The truth be told this was probably the wakeup call I needed. I was a prime candidate for all this to happen to; a little bit cocky of the routes I had just done and not really giving the mountain environment my full attention. Of course, it's important to enjoy the surroundings but I just forgot where I was; I was acting like I was not on a huge glacier and did away with the rigorous protocols I deployed in the more remote regions. Why? After getting out of hospital I spoke to a number of folk about it including Ueli Steck (whom was camped next to us doing his 82 peak challenge) and Will Sim who needs no introduction either. The conversations that ensued again made me realise how close I had come to "meeting my maker" and Will actually mentioned that this particular crevasse was quite well known amongst the guides (but obviously not to normal folk like me).

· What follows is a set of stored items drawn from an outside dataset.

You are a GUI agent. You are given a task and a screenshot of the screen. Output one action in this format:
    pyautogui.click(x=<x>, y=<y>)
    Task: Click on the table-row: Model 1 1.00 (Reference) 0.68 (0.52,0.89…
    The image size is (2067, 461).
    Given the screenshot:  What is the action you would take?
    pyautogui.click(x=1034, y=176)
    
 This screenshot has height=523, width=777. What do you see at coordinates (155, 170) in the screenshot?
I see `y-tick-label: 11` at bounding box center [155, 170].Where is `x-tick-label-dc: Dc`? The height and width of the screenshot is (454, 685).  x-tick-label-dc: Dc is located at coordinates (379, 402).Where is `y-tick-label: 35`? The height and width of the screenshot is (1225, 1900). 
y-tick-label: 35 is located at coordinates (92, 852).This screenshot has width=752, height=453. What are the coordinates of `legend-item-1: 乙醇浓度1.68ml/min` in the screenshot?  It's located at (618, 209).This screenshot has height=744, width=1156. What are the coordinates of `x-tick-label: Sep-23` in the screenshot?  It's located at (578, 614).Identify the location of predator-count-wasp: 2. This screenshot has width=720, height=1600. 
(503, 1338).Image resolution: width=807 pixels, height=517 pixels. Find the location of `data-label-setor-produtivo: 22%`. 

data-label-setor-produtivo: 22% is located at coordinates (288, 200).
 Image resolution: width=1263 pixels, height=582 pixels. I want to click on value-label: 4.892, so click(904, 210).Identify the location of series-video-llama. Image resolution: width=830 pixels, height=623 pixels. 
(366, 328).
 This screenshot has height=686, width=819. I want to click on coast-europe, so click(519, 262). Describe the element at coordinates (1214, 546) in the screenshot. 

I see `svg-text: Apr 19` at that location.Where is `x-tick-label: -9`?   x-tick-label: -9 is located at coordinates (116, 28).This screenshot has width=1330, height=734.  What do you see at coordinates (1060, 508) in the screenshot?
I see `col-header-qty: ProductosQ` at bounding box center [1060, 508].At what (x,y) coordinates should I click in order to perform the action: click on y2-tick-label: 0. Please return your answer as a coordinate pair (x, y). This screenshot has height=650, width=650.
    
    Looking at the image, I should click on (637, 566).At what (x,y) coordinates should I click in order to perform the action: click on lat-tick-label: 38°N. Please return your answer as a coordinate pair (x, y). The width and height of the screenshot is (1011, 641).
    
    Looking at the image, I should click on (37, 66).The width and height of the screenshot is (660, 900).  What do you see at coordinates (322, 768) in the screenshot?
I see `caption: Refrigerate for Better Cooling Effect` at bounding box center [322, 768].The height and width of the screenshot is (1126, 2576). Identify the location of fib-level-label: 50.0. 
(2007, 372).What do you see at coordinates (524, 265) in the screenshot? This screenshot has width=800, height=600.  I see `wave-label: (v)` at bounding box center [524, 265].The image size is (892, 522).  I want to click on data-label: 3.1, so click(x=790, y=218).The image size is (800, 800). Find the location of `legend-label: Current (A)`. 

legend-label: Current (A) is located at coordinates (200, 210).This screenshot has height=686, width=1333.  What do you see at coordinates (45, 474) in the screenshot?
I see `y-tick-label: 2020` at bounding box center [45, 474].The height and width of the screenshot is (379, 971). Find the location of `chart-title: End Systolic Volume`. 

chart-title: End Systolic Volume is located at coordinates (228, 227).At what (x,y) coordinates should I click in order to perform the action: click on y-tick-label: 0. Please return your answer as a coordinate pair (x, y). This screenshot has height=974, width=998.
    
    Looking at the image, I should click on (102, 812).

As a take-home message from all this, the point is that nobody is immune against the mountain environment and despite the bland appearance when the weather is fine, it's never ok to let down your guard. Sure, alpinism IS a game of poker. Bad hands can be dealt to anyone. In the end though, there are things we can all do to make the odds more acceptable and in my case, I have learned some very valuable lessons about strategy, bluffing and risk. It's good to be reflective and I have been rattled and humbled by the whole experience.
I ask myself now, even though I got away with it this time, was there a different way to get the same result; a safer way perhaps? If this stimulates anyone else to think the same, then it was a not a waste of time sharing!